==== Given passage
Wang, Yong (2000) Effects of actuator limits in bifurcation control with applications to active control of fluid instabilities in turbomachinery. Dissertation (Ph.D.), California Institute of Technology. http://resolver.caltech.edu/CaltechETD:etd-06282005-103901
Feedback stabilization is one of the most dominant issues in modern control theory. The validity of linear control design is based on the assumption that the system is stabilizable. With rapid broadening of control applications to complex systems during the past two decades, the attainability of linear stabilizability sometimes has to compromise with system constraints and affordability of distributed actuation. The goal of this thesis is to tackle some of the problems in control of nonequilibrium behavior and to apply the theory to active control of fluid instabilities in gas turbine engines.
We consider two of the simplest nontrivial scenarios in local smooth feedback stabilization: the steady-state case, when the linearly unstabilizable eigenvalue is zero; and the Hopf case, when the unstabilizable eigenvalues are a pair of pure imaginary numbers. Under certain nondegeneracy conditions, we give explicit algebraic conditions for stabilizability. And when the system is stabilizable, the stabilizing feedback can be explicitly constructed.
The problem of local smooth feedback stabilization for systems with critical unstabilizable modes is closely related to bifurcation control. Under certain nondegeneracy conditions, a steady-state/Hopf bifurcation can be turned into a supercritical pitchfork/Hopf bifurcation if and only if the system is locally stabilizable at the bifurcation point. Algebraic necessary and sufficient conditions are derived under which the criticality of a simple steady-state or Hopf bifurcation can be changed to supercritical by a smooth feedback. The effects of magnitude saturation, bandwidth, and rate limits are important issues in control engineering. We give qualitative estimates of the region of attraction to the stabilized bifurcating equilibrium/periodic orbits under these constraints.
========
What this exercise asks:
a) According to the dissertation abstract, which three constraints are important issues in control engineering?
b) Extend the dissertation abstract beyond its final sentence.
==== Records provided
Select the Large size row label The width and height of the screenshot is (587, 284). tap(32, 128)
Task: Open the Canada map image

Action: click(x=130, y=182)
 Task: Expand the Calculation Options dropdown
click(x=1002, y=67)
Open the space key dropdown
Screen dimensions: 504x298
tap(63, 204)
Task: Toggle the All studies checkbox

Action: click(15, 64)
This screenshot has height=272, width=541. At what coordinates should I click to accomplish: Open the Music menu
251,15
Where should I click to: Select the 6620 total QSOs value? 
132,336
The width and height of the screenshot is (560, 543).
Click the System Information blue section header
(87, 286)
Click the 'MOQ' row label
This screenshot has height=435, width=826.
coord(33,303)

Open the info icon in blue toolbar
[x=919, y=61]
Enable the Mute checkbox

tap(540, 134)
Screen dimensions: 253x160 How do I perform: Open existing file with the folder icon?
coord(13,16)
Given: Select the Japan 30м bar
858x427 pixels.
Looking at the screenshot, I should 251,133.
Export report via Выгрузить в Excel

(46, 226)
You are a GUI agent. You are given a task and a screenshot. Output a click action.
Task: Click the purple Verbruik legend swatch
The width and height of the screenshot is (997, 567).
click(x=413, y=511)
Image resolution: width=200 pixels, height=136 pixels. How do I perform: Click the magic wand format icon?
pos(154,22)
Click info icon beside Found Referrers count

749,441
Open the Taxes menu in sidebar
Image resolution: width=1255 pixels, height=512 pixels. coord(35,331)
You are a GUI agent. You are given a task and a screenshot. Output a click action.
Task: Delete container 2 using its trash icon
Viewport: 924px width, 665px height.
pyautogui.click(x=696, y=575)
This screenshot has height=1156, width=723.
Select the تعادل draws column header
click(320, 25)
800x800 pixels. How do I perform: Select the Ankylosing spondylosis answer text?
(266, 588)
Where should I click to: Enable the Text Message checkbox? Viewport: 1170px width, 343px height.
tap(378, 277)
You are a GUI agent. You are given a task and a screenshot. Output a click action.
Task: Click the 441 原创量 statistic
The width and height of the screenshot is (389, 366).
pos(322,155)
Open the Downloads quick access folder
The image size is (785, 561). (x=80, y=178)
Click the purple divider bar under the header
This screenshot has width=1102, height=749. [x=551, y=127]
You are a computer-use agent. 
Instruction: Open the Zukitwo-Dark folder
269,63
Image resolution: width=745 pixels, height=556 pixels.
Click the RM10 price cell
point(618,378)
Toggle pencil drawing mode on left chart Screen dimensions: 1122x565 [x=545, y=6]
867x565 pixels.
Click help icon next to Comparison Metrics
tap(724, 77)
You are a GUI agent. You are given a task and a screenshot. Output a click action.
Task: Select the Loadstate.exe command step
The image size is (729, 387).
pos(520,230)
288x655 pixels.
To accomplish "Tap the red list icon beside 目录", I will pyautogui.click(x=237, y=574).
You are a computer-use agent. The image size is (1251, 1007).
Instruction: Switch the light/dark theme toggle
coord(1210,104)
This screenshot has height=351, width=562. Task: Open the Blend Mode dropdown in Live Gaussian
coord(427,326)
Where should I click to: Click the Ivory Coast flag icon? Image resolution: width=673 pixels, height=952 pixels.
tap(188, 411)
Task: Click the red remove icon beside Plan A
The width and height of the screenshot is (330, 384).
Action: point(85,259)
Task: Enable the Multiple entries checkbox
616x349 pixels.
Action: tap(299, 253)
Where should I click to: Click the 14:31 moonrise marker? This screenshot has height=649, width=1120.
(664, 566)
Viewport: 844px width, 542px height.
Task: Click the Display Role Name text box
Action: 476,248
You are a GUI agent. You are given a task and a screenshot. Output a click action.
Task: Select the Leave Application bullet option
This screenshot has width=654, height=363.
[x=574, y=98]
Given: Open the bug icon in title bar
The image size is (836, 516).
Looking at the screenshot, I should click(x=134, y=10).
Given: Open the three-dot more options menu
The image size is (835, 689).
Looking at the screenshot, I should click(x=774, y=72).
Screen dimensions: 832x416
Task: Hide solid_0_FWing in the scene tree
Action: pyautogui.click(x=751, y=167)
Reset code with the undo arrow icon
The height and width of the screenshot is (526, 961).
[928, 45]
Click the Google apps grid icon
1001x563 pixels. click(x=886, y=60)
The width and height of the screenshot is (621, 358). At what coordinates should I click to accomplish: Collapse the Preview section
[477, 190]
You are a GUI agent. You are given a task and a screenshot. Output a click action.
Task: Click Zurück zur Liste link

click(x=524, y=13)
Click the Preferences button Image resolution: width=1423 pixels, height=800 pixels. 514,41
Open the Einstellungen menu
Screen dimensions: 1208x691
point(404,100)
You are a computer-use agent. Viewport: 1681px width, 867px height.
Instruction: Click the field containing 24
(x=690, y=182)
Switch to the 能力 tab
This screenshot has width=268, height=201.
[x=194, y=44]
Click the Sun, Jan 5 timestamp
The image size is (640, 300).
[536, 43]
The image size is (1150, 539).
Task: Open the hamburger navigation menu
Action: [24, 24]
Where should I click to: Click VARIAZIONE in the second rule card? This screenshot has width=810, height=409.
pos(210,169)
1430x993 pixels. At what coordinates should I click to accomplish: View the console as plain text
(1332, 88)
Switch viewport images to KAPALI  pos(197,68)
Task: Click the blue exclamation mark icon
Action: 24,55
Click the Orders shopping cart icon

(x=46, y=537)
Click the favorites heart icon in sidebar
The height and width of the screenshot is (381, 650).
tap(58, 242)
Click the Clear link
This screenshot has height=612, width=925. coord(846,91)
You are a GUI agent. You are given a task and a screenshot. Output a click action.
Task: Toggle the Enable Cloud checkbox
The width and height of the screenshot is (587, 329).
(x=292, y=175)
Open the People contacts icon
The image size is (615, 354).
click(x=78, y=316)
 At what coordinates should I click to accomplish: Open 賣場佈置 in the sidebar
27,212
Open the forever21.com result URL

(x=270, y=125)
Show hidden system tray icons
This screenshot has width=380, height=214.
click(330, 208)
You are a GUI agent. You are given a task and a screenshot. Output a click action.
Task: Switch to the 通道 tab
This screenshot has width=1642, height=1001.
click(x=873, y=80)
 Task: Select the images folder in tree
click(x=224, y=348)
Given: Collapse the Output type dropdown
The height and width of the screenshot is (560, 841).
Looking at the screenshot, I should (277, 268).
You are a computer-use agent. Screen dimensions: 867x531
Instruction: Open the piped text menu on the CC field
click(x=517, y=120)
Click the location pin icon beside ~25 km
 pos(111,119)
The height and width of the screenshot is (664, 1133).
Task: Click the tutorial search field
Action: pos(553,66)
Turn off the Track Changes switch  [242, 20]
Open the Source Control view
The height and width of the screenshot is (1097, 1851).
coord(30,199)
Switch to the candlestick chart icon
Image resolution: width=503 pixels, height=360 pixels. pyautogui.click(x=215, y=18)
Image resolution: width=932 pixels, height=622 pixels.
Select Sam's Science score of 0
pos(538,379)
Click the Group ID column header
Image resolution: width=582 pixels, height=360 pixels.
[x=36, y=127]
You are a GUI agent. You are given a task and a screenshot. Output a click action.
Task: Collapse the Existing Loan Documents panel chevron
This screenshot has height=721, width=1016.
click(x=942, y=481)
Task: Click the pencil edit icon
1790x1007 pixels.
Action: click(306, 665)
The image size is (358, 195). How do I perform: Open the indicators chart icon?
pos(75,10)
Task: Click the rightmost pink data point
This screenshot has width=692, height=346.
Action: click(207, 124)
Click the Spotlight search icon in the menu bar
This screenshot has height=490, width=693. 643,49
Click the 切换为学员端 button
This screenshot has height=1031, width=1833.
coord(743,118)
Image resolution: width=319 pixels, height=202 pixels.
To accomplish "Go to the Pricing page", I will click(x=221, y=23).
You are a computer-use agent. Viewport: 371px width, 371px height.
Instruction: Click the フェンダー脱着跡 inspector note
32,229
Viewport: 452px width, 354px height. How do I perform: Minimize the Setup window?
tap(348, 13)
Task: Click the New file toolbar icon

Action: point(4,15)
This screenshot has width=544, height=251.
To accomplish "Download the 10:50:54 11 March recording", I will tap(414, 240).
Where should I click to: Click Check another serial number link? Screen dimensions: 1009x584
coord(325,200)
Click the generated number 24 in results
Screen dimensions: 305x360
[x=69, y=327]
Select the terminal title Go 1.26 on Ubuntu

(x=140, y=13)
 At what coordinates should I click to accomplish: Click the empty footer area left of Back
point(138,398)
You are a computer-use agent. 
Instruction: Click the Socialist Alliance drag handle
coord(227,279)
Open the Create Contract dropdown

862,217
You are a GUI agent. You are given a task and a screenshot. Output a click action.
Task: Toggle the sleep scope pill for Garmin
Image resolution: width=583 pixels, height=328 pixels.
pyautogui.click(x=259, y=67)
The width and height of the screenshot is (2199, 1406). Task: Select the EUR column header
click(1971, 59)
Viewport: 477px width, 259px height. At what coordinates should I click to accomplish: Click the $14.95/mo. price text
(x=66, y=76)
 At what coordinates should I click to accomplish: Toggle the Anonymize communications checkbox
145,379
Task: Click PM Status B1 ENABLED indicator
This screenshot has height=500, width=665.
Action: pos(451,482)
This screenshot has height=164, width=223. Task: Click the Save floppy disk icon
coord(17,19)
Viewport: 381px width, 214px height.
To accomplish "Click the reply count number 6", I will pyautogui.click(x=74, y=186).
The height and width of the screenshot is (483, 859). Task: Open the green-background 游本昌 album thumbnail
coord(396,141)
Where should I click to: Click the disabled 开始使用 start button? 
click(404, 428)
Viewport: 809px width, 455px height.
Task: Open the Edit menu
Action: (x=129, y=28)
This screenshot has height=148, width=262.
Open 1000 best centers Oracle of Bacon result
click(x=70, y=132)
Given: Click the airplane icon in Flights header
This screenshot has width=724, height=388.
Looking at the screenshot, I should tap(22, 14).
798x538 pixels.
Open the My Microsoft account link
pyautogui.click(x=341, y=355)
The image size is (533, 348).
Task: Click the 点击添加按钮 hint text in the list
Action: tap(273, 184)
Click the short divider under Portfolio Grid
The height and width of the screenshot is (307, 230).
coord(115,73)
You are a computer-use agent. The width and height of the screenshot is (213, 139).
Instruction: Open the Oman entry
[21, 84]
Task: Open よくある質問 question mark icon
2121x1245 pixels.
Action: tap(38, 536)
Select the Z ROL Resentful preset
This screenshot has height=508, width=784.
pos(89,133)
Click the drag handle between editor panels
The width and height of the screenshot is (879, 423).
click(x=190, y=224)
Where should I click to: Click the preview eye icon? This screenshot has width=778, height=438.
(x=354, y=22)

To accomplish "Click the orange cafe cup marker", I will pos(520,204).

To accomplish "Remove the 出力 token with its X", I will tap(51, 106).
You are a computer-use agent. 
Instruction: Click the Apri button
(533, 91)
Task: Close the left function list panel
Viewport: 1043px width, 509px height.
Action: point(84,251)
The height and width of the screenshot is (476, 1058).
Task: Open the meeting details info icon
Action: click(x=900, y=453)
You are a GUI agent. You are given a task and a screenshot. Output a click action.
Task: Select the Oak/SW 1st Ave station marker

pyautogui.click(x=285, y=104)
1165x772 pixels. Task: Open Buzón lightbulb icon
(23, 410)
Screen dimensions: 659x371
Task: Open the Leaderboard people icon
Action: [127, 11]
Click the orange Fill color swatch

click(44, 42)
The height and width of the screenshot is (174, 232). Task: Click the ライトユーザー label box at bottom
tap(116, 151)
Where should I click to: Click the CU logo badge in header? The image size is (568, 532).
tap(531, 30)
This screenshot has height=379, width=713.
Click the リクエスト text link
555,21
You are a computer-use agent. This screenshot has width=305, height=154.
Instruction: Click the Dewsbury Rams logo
========
Answers below:
a) Magnitude saturation, bandwidth, and rate limits.

b)
We apply the above theoretical results to the Moore-Greitzer model in active control of rotating stall and surge in gas turbine engines. Though linear stabilizability can be achieved using distributed actuation, it limits the practical usefulness due to considerations of affordability and reliability. On the other hand, simple but practically promising actuation schemes such as outlet bleed valves, a couple of air injectors, and magnetic bearings will make the system loss of linear stabilizability, thus the control design becomes a challenging task. The above mentioned results in bifurcation stabilization can be applied to these cases. We analyze the effects of magnitude and rate saturations in active stall and surge control using bleed valves and magnetic bearings using the Moore-Greitzer model. The analytical formulas for bleed valve actuation give good qualitative predictions when compared with experiments. Our conclusion is that these constraints are serious limiting factors in stall control and must be addressed in practical implementation to the aircraft engines.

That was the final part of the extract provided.